* Task requirements:
A. Answer these from the Cinema Paradiso review, one line each:
(i) What year is given for the film?
(ii) Which actor plays Alfredo?
(iii) What event, revealed in the first five minutes, frames the film?
B. Carry on the Cinema Paradiso review from its last sentence, in the same voice.

Ranking on IMDb Top 250: #85
Year: 1988
Director: Giuseppe Tornatore
Starring: Phillippe Noiret and Salvatore Cascio
I wouldn't say that I've particularly seen a lot of Italian films, but I've seen enough to share the opinion of those who feel that the Italians are responsible for the most beautiful national cinema in the world. Perhaps not the best (though they would almost certainly be in the top five), but unarguably the most beautiful. Roger Ebert has even recently posited that the films of Federico Fellini are as gorgeous and moving in audio only, and, well, he isn't wrong. There's something inherently beautiful about the Italian language itself that translates wonderfully to the screen and makes directors who choose to film in it instantly demanding of one's full attention. Not all beautiful films are good films, though, and even some of Fellini's work is a little too obsessed with its own beauty to be good for much. Such is not the case with Giuseppe Tornatore's Cinema Paradiso, one of the best Italian films that I've ever seen. Like Fellini's 8 1/2, it is a movie about the movies, but instead of focusing on the process of making films, it invites us to the cinema that screens them. There we are sucked into the world of projectionists Toto (played by three different actors over the film's five decades) and Alfredo (played by the inimitable Phillippe Noiret, a brilliant French actor who would go on to give one of the finest performances I've ever seen three years later as Pablo Neruda in Il Postino). Over the incredible chronology of the movie, we become so attached to these two men that the event used to frame it – Alfredo's death, revealed in the first five minutes – becomes progressively sadder as the film goes on.

* Information supplied:

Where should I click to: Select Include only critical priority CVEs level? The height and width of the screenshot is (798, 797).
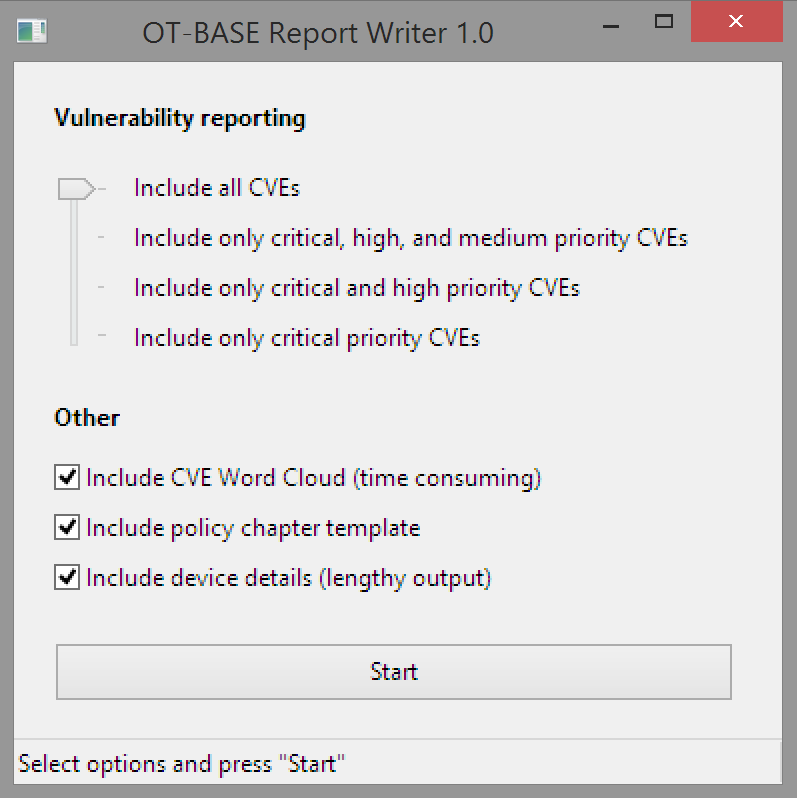pyautogui.click(x=307, y=338)
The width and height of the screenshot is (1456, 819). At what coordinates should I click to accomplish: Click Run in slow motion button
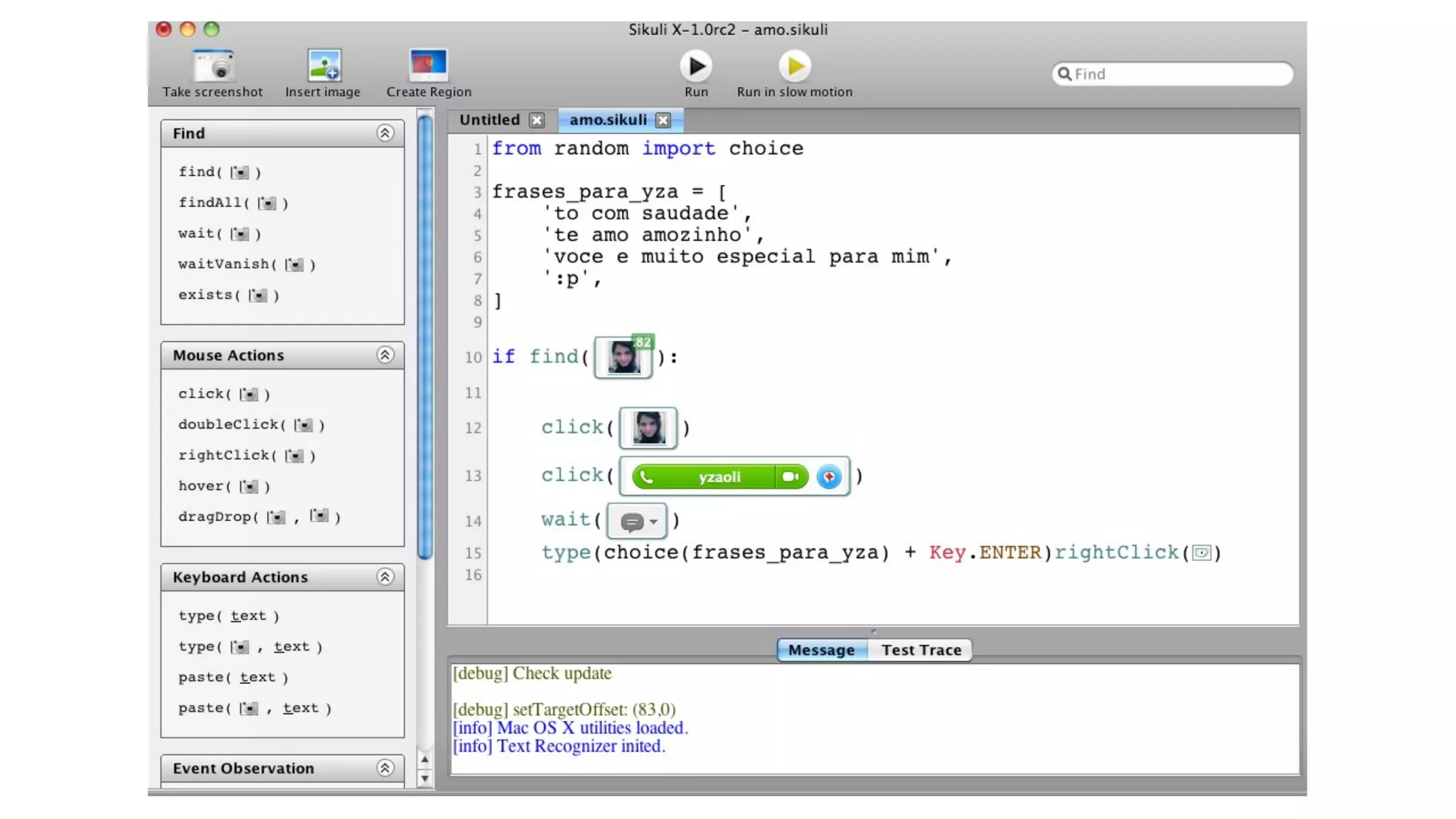[x=794, y=67]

* Answers per task:
A.
(i) 1988
(ii) Phillippe Noiret
(iii) Alfredo's death

B.
The relationship between Toto and Alfredo is crucial to the film's plot, and their father-son-like bond is what allows the script to breathe, but it's not what Cinema Paradiso is about. It's about the way that we react to art – movies, in this case – and how it impacts our lives. It's about the permanence of images on a screen while life remains utterly transitory. And most importantly it's about how, in spite of the ever-changing nature of being, some things will always be exactly the same as we remember. The film takes the old "You can never go home again" adage and turns it on its head as Toto returns to the town he grew up in after thirty years away for Alfredo's funeral and finds that the old Cinema Paradiso is to be demolished and that his long-lost love has married an old schoolmate of his. At the demolition of the theater, as Toto looks around at the sea of people watching it fall, he sees that everyone is exactly as he left them. They're older, and their lives have changed, but the lovers are still in love, the cinema's proprietor is still business-minded, and the town hobo is still crazy. It's comforting to him, even if it doesn't provide total catharsis. No, that's saved for the final scene.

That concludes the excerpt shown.